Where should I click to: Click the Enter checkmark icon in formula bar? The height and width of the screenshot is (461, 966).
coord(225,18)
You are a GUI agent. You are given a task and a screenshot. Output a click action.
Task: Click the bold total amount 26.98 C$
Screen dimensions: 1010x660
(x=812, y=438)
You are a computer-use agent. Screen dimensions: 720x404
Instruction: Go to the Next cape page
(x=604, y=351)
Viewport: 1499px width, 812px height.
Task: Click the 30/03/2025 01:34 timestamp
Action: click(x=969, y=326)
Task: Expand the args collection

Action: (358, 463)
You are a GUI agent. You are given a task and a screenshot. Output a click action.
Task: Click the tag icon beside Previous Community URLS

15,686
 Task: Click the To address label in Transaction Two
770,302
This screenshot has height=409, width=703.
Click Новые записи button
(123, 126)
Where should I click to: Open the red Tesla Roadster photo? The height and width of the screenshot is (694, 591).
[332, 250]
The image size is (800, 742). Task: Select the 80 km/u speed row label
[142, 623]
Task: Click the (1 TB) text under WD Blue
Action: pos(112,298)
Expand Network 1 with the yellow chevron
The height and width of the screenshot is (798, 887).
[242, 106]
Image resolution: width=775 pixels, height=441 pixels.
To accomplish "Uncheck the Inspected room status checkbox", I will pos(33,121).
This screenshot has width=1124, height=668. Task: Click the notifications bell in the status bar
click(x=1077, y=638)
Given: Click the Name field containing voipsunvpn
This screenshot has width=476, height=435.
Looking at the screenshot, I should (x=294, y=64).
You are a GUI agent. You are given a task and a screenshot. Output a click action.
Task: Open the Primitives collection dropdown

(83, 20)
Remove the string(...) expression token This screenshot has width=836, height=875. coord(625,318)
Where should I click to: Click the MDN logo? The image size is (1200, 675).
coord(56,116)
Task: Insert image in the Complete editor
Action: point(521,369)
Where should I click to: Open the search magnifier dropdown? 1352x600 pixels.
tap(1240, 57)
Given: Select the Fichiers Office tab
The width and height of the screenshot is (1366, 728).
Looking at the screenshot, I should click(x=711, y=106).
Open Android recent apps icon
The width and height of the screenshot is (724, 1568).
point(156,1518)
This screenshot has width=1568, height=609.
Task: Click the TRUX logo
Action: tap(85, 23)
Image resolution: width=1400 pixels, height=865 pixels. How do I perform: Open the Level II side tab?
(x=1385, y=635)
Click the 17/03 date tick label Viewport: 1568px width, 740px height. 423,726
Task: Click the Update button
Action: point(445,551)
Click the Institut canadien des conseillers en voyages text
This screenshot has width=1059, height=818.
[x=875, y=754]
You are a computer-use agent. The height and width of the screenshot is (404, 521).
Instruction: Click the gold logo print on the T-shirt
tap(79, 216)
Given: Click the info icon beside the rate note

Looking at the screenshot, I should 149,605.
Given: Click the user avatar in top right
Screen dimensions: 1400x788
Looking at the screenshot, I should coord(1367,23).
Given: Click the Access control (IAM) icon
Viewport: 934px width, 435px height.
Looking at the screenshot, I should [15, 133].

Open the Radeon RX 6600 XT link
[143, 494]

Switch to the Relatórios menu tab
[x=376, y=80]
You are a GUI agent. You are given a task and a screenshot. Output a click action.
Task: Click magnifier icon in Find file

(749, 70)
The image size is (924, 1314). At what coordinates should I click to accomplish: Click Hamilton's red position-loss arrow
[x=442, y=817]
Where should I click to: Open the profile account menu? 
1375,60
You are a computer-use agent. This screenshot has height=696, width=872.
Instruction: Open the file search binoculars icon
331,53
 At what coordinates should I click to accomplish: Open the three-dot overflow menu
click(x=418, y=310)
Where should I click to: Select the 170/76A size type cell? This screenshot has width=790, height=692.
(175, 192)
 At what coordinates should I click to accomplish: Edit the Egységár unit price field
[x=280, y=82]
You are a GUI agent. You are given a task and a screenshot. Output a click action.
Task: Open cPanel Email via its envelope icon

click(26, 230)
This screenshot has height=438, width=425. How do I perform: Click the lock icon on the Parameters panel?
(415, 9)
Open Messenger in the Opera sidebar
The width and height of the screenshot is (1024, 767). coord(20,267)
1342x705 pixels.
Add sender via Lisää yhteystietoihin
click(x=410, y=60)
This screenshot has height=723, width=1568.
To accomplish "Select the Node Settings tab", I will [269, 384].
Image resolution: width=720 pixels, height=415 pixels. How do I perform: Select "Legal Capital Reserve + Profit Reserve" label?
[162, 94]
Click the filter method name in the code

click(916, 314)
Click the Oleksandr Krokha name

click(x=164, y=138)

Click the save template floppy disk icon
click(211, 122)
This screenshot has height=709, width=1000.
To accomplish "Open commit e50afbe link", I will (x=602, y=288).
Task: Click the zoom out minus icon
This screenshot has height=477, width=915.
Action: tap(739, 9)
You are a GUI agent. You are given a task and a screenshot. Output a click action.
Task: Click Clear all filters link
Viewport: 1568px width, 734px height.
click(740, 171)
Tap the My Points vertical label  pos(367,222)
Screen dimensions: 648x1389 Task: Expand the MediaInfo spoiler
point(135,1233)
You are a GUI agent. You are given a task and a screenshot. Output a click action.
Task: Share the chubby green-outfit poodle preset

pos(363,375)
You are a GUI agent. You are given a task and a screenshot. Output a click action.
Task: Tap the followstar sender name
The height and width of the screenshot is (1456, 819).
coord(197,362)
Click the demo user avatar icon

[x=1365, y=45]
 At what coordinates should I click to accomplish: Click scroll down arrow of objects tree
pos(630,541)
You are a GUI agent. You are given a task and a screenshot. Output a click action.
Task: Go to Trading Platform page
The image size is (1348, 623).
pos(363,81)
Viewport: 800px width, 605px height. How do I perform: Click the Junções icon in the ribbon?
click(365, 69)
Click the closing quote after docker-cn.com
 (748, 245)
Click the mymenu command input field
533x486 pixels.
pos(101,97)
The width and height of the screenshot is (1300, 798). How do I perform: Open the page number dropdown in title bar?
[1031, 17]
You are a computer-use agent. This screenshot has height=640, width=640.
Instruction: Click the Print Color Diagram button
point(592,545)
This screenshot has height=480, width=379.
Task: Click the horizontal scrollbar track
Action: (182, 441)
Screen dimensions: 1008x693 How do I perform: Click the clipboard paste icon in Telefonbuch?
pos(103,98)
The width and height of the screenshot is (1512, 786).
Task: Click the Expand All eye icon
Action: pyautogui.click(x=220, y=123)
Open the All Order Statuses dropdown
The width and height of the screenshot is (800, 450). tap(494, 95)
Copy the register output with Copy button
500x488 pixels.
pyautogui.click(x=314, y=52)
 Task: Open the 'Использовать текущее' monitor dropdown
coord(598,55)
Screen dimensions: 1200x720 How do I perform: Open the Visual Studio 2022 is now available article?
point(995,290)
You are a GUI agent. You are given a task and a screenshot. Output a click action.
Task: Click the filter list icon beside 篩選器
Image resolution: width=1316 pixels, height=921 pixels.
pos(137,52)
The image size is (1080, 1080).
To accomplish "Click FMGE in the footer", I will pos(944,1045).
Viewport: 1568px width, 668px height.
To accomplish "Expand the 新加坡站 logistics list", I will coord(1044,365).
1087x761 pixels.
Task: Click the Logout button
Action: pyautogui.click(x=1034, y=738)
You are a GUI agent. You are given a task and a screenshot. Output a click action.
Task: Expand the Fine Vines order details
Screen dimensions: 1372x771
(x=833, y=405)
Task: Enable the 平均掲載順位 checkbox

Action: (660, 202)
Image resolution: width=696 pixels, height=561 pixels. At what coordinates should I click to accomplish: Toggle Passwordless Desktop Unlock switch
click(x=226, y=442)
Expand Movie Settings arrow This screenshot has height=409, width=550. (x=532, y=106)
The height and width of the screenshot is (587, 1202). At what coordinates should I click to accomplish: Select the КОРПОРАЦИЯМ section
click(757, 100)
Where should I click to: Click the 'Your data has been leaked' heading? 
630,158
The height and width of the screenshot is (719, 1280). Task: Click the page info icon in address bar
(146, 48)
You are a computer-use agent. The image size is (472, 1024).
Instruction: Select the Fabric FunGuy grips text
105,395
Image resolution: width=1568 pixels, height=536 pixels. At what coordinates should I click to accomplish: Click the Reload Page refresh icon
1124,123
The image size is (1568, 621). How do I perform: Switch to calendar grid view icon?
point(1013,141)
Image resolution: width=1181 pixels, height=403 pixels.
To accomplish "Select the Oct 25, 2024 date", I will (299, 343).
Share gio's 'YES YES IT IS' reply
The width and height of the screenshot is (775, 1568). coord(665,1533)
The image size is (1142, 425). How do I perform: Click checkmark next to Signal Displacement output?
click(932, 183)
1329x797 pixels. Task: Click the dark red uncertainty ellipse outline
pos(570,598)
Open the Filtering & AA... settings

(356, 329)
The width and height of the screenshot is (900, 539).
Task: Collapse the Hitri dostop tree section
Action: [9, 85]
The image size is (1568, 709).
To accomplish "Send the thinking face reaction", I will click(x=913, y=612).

────────

Find the word "with" in the entries. Copy each line that holds it.

Expand Network 1 with the yellow chevron
Copy the register output with Copy button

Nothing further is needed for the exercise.